TASK PROMPT - Reproduce exactly the lines from the top of the records below through the line holding "Image resolution: width=1629".

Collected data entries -
━━━

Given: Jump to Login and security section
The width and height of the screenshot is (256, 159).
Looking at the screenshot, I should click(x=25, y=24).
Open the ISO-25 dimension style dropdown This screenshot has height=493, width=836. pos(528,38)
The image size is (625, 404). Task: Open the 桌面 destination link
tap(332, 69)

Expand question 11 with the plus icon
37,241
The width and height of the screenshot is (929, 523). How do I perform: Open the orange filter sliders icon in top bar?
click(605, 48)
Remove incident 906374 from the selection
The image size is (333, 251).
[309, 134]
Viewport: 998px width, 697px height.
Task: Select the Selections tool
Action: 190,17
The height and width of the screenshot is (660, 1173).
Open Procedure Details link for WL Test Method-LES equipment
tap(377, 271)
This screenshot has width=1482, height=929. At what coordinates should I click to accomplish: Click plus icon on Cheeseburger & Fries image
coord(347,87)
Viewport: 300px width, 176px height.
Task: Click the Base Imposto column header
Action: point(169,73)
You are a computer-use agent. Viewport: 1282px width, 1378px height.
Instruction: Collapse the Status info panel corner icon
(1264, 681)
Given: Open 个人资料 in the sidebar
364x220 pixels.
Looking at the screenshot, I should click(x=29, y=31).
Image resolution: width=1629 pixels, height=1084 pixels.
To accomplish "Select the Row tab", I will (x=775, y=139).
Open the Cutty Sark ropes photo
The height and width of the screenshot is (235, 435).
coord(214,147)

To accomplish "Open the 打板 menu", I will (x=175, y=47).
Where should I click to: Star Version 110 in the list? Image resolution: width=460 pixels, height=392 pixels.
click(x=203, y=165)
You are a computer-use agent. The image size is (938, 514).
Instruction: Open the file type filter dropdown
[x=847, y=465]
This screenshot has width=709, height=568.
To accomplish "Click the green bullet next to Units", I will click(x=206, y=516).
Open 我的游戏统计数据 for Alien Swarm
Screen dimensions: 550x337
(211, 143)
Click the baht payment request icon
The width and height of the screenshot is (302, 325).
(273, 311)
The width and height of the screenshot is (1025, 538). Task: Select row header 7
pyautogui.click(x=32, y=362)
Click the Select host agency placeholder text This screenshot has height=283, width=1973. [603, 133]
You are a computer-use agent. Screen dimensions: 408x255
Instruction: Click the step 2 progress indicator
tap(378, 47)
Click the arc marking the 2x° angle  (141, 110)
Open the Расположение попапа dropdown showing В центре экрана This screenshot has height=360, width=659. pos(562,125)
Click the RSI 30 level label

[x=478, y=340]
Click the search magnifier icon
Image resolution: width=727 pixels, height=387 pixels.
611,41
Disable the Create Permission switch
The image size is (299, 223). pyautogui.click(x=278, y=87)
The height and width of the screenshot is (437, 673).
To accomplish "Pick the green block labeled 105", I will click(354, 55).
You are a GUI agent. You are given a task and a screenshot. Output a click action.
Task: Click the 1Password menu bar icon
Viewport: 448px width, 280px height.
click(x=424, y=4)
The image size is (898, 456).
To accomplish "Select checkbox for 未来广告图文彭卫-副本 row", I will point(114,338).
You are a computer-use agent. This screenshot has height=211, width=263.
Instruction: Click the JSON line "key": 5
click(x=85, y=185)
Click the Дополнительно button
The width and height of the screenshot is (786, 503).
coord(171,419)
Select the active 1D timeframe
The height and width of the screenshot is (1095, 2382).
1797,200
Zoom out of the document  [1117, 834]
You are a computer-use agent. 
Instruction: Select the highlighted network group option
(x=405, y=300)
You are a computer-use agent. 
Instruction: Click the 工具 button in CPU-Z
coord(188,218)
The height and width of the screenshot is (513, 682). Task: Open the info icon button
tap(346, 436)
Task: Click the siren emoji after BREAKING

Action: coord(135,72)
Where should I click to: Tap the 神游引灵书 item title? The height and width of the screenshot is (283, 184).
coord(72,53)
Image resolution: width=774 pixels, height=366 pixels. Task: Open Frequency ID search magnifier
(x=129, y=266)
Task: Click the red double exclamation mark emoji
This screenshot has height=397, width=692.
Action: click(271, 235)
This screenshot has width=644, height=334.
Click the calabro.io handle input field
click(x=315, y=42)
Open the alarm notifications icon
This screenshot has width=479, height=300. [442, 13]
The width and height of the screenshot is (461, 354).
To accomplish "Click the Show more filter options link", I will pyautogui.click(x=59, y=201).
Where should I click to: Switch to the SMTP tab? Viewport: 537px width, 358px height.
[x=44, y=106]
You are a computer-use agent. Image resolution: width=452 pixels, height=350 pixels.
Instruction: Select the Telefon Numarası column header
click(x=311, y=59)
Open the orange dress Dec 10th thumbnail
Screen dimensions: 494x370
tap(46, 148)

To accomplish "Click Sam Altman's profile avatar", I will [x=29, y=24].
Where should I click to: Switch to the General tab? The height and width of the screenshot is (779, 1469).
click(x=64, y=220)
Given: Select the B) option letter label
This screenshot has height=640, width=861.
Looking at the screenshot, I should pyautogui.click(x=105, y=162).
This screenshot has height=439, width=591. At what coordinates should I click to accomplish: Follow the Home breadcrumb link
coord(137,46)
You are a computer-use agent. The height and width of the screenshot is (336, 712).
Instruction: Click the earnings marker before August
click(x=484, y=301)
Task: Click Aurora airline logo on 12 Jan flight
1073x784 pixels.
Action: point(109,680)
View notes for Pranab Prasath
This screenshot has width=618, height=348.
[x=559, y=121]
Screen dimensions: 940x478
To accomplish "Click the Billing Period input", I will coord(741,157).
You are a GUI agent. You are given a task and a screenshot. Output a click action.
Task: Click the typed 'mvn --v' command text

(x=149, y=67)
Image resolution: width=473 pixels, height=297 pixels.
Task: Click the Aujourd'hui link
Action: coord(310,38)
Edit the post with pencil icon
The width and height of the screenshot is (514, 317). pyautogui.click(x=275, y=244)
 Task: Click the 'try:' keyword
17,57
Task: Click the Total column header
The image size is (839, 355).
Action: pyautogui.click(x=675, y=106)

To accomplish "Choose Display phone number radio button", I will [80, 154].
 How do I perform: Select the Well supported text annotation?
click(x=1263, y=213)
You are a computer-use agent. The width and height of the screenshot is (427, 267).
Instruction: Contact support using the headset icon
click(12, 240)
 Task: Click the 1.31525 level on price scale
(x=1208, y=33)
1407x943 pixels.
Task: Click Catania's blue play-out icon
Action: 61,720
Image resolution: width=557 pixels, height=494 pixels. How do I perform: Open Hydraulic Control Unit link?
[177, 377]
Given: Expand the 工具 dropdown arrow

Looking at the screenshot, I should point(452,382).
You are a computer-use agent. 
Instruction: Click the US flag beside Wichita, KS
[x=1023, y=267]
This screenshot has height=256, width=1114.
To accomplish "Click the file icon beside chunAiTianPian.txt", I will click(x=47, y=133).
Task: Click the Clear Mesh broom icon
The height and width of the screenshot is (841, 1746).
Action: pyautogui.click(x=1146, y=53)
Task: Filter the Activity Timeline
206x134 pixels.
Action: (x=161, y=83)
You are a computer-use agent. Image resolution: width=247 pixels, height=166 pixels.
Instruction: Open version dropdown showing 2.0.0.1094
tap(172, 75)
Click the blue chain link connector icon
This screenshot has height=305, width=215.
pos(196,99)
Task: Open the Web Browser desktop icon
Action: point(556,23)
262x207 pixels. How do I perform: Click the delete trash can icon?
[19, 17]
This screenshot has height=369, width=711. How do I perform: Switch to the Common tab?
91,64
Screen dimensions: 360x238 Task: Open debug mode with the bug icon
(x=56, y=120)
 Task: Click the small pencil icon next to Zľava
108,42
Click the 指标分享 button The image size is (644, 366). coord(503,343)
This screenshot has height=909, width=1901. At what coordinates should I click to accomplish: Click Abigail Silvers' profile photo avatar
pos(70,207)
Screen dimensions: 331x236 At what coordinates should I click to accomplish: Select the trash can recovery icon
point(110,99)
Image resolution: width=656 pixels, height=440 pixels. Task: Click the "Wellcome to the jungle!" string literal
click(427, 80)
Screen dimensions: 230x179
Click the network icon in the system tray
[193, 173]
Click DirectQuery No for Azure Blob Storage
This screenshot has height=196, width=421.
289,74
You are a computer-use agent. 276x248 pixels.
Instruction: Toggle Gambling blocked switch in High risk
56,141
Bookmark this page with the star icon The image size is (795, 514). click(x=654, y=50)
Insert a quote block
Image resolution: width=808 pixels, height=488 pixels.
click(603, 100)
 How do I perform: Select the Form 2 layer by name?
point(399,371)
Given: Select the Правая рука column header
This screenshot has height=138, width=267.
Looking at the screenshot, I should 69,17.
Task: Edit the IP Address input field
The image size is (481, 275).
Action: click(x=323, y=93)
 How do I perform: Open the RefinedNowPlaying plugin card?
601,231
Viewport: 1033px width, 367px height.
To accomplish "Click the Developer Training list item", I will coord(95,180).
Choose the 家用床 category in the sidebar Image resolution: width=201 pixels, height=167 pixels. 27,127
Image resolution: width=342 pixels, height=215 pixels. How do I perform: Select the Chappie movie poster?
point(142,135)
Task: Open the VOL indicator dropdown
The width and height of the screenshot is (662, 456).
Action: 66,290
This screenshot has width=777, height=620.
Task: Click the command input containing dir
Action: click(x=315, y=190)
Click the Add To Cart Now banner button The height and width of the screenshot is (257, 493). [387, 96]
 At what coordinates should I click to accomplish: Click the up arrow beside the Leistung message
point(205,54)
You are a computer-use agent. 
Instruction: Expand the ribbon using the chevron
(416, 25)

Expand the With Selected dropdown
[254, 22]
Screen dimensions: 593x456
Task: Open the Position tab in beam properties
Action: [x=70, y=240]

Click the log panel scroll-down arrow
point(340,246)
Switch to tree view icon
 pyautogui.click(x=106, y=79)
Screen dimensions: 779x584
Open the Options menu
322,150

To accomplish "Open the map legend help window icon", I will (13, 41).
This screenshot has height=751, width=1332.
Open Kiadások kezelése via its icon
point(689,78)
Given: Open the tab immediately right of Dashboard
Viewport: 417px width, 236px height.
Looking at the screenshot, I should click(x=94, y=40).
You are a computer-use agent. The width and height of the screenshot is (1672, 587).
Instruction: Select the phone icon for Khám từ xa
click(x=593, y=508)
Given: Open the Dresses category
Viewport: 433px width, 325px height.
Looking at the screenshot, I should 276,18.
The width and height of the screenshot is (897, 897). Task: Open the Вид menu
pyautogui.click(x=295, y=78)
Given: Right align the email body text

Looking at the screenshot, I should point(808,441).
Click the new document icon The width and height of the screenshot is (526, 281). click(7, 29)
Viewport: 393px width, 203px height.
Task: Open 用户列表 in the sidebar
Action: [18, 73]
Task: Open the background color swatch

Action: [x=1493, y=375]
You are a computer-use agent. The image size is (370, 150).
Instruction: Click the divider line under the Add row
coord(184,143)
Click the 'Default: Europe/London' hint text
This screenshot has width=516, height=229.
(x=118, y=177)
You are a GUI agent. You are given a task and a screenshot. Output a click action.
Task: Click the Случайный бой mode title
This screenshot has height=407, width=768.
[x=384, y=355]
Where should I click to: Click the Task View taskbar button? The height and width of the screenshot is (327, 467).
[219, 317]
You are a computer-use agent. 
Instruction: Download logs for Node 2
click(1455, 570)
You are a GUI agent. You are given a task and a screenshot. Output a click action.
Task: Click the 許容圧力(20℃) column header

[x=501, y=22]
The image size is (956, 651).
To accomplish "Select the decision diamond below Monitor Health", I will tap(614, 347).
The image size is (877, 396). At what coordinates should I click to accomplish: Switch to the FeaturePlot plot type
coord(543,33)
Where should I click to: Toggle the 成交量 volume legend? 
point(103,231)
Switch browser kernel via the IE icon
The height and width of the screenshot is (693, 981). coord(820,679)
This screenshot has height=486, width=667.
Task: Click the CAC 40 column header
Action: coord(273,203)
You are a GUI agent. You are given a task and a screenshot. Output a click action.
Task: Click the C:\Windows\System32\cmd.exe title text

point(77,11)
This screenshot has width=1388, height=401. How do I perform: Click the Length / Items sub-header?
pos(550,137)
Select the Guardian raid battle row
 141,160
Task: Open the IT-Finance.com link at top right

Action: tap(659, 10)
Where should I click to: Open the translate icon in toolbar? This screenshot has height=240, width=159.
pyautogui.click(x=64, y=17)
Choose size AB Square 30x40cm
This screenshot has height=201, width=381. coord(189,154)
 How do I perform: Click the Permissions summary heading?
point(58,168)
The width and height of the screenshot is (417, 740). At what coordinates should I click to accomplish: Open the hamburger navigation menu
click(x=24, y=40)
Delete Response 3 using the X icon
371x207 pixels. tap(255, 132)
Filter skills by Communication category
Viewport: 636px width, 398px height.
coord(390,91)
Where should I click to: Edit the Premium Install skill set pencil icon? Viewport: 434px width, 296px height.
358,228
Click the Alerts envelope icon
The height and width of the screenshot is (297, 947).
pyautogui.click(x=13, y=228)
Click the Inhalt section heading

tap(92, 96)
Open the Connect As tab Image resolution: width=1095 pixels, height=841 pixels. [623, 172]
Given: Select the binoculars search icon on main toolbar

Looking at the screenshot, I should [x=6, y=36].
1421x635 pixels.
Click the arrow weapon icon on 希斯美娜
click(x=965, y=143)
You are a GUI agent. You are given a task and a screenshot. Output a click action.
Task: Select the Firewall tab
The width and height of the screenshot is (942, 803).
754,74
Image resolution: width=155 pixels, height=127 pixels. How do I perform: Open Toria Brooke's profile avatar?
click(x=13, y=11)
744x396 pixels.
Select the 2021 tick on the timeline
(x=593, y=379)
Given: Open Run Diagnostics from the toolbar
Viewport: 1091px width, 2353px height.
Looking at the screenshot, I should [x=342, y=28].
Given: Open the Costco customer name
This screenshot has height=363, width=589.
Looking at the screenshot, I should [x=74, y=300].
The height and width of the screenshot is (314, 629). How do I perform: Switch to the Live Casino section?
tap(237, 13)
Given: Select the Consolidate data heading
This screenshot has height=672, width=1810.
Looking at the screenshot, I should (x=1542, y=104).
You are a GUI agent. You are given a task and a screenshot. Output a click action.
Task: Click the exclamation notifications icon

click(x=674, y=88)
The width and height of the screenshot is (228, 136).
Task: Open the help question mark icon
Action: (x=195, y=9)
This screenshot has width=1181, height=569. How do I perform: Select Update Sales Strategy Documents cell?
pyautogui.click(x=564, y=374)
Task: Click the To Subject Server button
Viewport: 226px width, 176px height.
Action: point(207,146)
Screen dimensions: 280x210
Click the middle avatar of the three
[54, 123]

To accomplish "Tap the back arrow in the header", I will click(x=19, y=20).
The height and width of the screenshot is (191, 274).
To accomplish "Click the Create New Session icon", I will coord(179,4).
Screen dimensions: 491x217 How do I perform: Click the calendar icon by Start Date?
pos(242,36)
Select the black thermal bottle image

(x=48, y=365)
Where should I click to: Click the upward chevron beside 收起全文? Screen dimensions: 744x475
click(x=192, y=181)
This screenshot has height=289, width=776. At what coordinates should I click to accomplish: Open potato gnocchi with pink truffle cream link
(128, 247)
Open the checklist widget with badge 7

━━━

ANSWER FOR THIS EXERCISE -
Given: Jump to Login and security section
The width and height of the screenshot is (256, 159).
Looking at the screenshot, I should click(x=25, y=24).
Open the ISO-25 dimension style dropdown This screenshot has height=493, width=836. pos(528,38)
The image size is (625, 404). Task: Open the 桌面 destination link
tap(332, 69)

Expand question 11 with the plus icon
37,241
The width and height of the screenshot is (929, 523). How do I perform: Open the orange filter sliders icon in top bar?
click(605, 48)
Remove incident 906374 from the selection
The image size is (333, 251).
[309, 134]
Viewport: 998px width, 697px height.
Task: Select the Selections tool
Action: 190,17
The height and width of the screenshot is (660, 1173).
Open Procedure Details link for WL Test Method-LES equipment
tap(377, 271)
This screenshot has width=1482, height=929. At what coordinates should I click to accomplish: Click plus icon on Cheeseburger & Fries image
coord(347,87)
Viewport: 300px width, 176px height.
Task: Click the Base Imposto column header
Action: point(169,73)
You are a computer-use agent. Viewport: 1282px width, 1378px height.
Instruction: Collapse the Status info panel corner icon
(1264, 681)
Given: Open 个人资料 in the sidebar
364x220 pixels.
Looking at the screenshot, I should click(x=29, y=31).
Image resolution: width=1629 pixels, height=1084 pixels.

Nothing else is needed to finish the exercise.